From the line containing "Focus the Search" through the last line, print the records exactly and nothing else.

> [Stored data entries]
++++++++++++++++++++

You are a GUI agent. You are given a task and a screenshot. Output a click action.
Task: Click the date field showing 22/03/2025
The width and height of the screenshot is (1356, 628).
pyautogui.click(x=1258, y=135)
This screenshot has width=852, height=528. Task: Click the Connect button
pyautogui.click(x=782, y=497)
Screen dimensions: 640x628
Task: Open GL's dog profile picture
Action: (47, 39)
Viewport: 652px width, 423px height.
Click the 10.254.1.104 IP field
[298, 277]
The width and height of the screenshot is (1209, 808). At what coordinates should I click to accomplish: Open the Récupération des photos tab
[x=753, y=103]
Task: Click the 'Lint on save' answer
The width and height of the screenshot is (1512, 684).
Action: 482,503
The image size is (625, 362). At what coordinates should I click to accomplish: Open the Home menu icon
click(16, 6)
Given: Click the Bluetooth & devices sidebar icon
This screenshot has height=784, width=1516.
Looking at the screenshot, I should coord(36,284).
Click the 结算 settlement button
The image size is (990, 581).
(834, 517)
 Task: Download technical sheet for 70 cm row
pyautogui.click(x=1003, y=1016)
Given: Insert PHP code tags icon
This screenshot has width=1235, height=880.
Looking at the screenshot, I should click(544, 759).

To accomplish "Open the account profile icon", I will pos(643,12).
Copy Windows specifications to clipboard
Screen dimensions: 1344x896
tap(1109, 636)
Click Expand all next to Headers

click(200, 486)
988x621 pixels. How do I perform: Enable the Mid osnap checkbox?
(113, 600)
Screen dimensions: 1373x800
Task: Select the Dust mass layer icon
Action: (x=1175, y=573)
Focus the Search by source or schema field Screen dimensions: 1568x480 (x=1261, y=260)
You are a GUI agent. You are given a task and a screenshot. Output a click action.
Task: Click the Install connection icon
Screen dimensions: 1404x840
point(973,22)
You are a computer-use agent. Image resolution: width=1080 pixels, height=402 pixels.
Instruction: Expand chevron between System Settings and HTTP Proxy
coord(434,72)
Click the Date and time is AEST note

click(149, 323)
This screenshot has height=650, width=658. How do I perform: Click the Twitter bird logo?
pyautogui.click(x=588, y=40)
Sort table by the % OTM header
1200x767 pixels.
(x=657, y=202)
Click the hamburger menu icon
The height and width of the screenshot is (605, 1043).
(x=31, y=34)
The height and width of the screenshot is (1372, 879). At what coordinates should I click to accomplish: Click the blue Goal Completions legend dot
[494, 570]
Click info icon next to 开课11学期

++++++++++++++++++++

> [Answer area]
Focus the Search by source or schema field Screen dimensions: 1568x480 (x=1261, y=260)
You are a GUI agent. You are given a task and a screenshot. Output a click action.
Task: Click the Install connection icon
Screen dimensions: 1404x840
point(973,22)
You are a computer-use agent. Image resolution: width=1080 pixels, height=402 pixels.
Instruction: Expand chevron between System Settings and HTTP Proxy
coord(434,72)
Click the Date and time is AEST note

click(149, 323)
This screenshot has height=650, width=658. How do I perform: Click the Twitter bird logo?
pyautogui.click(x=588, y=40)
Sort table by the % OTM header
1200x767 pixels.
(x=657, y=202)
Click the hamburger menu icon
The height and width of the screenshot is (605, 1043).
(x=31, y=34)
The height and width of the screenshot is (1372, 879). At what coordinates should I click to accomplish: Click the blue Goal Completions legend dot
[494, 570]
Click info icon next to 开课11学期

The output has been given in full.